On 4 October 1999, Sorong City was formalized by law and separated from Sorong Regency. The existence of regional autonomy has caused rapid expansion in the number of regencies and districts. Sorong Regency has become smaller in size due to this regional division. On 11 December 2002 South Sorong Regency and Raja Ampat Regency were created from parts of Sorong Regency, then in 2008 Tambrauw Regency (on 29 October) and Maybrat Regency (on 19 December) were created from other parts of Sorong Regency. The support for the creation of a new province was due to dispute on the location of West Papua's provincial capital between Sorong and Manokwari. Manokwari faction argues that Manokwari is a mnukwar (old village), because it was the location of the original Dutch residents. After the decision to pick Manokwari, John Piet Wanane, the Regent of Sorong, began to coordinate efforts to create a new province for the former Sorong Regency, called Sorong Raya, which is based according to the ethnic groups that exist in the region. What was then the whole of the former Sorong Regency was later formalized in law to become Southwest Papua Province in 2022 after 20 years of advocacy. 

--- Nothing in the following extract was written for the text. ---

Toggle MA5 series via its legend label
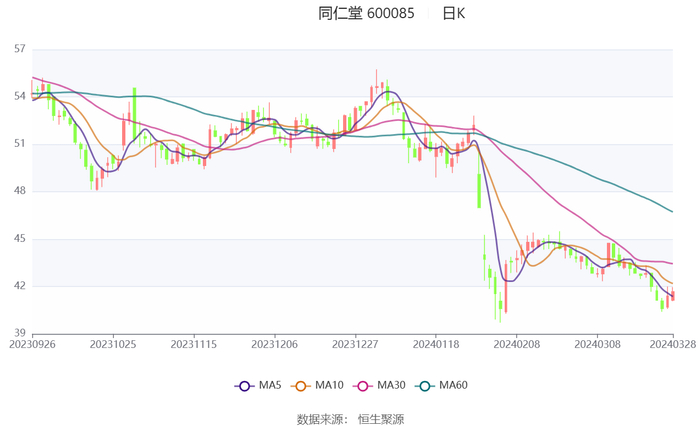The height and width of the screenshot is (426, 700). (x=270, y=386)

Expansion in this area was marred by many controversies. In Maybrat Regency, there was a debate over the location of the district capital, between Kumurkek and Ayamaru. Kumurkek is supported by the people of Aifat while Ayamaru is supported by the people of Ayamaru and Aitinyo. This struggle for the capital took place until the Constitutional Court decided that the capital was Ayamaru in 2013. Community divisions still occurred, so a meeting was held between the communities and it was finally agreed that the capital would be in Kumurkek in 2019. After the transfer of the capital, the Ayamaru people planed to separate themselves by forming the Maybrat Sau Regency. Another controversy is the district loan problem that occurred in Tambrauw Regency. After it was formed, Tambrauw Regency, which was split from Sorong, "borrowed" 4 districts belonging to Manokwari Regency based on political agreement with the purpose of local election. The Constitutional Court rejected the appeal and confirmed the move of the now 11 districts in 2013 which led to protests from the community. The people of Kebar, Amberbaken, Mubrani, and Senopi who felt they had been forcibly moved to Tambrauw demanded to be declared a new West Manokwari Regency. With the division of Southwest Papua, the community requested that West Manokwari be removed from this new province because it tends to be closer in distance and custom to Manokwari than Sorong and is the customary territory of the Arfak tribe. However, this did not materialize until the new province was formed and should be addressed in a separate law regarding Tambrauw and Manokwari.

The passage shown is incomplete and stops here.